Page »
--------------------------------------------------

Programmers should not access the object `this` in destructor postconditions (because the object no longer exists after the destructor body has been executed, see also __No_Lambda_Functions__).
The [funcref boost::contract::destructor] function takes `this` as a parameter because destructors check class invariants (see also __Class_Invariants__).

The [funcref boost::contract::destructor] function returns an RAII object that must always be assigned to a local variable of type [classref boost::contract::guard] otherwise this library will generate a run-time error (note that C++11 `auto` declarations cannot be used here and the [classref boost::contract::guard] type must be explicitly specified).
The destructor body is programmed right after the declaration of this RAII object.
At construction, this RAII object does the following:

# Check static and non-static class invariants, by calling ['[^typeof]]`(*this)::static_invariant()` __AND__ `this->invariant()`.

At destruction instead:

# Check static class invariants, by calling ['[^typeof]]`(*this)::static_invariant()`.
# If the destructor body threw an exception:
    # Check non-static class invariants, by calling `this->invariant()` (because the object was not successfully destructed).
# Else:
    # Check postconditions, by calling the nullay functor ['[^g]]`()` passed to `.postcondition(`['[^g]]`)`.

This together with C++ object destruction mechanism of base classes ensures that destructor contracts are correctly checked at run-time (see also __Destructor_Calls__).

[note
A destructor can avoid calling [funcref boost::contract::destructor] for efficiency but only when it has no postconditions and its class has no invariants.
(Even if [funcref boost::contract::destructor] is not used by a derived class, contracts of base classes will still be correctly checked by C++ object destruction mechanism.)

The default destructor automatically generated by C++ will not check contracts.
Therefore, unless the destructor is not public or it has no postconditions and the class has no invariants, programmers should manually define it using [funcref boost::contract::destructor].

--------------------------------------------------

Data shown »
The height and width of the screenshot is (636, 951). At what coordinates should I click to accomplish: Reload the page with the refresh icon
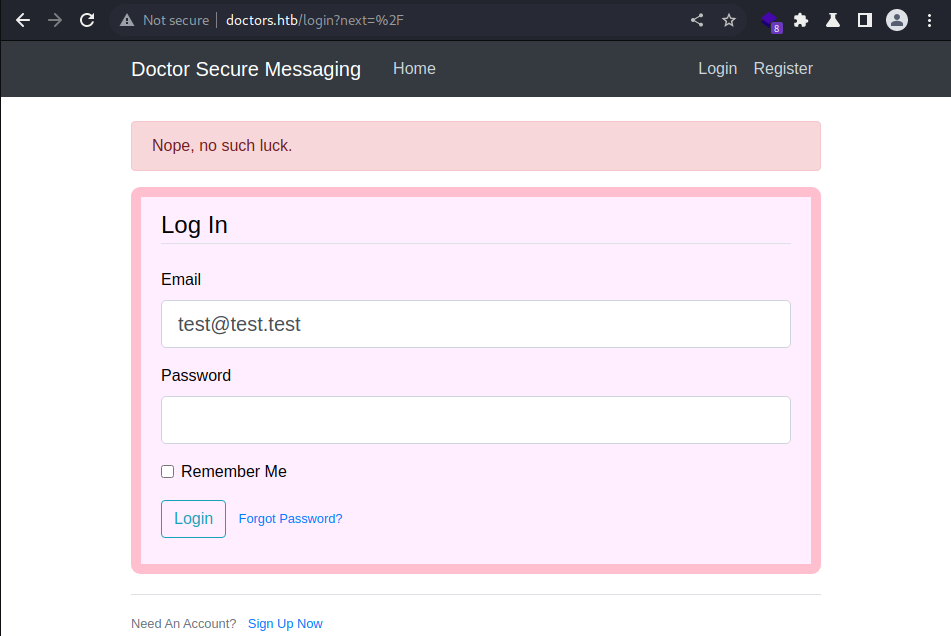pyautogui.click(x=87, y=20)
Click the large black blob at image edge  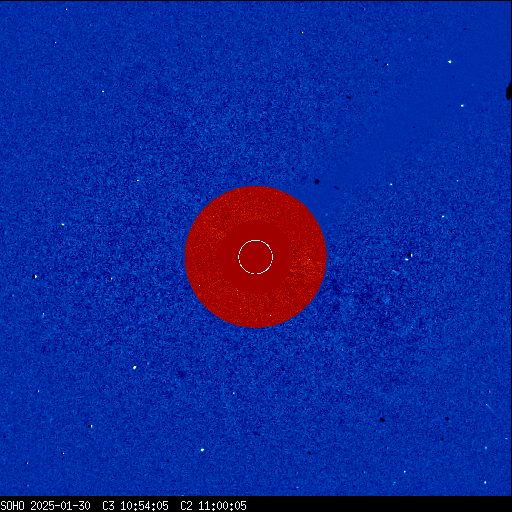[x=509, y=91]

--------------------------------------------------

Given instruction 1 » In the passage on destructor contracts, why are non-static class invariants checked when the destructor body has thrown an exception? Answer in one to three sentences.
Given instruction 2 » Reproduce word for word the part of the passage on destructor contracts that begins at the words "# Check static and" and ends after the words "not successfully destructed).".

Correct output 1 » If the destructor body threw an exception, the object was not successfully destructed. So non-static class invariants are still checked, by calling `this->invariant()`.

Correct output 2 »
# Check static and non-static class invariants, by calling ['[^typeof]]`(*this)::static_invariant()` __AND__ `this->invariant()`.

At destruction instead:

# Check static class invariants, by calling ['[^typeof]]`(*this)::static_invariant()`.
# If the destructor body threw an exception:
    # Check non-static class invariants, by calling `this->invariant()` (because the object was not successfully destructed).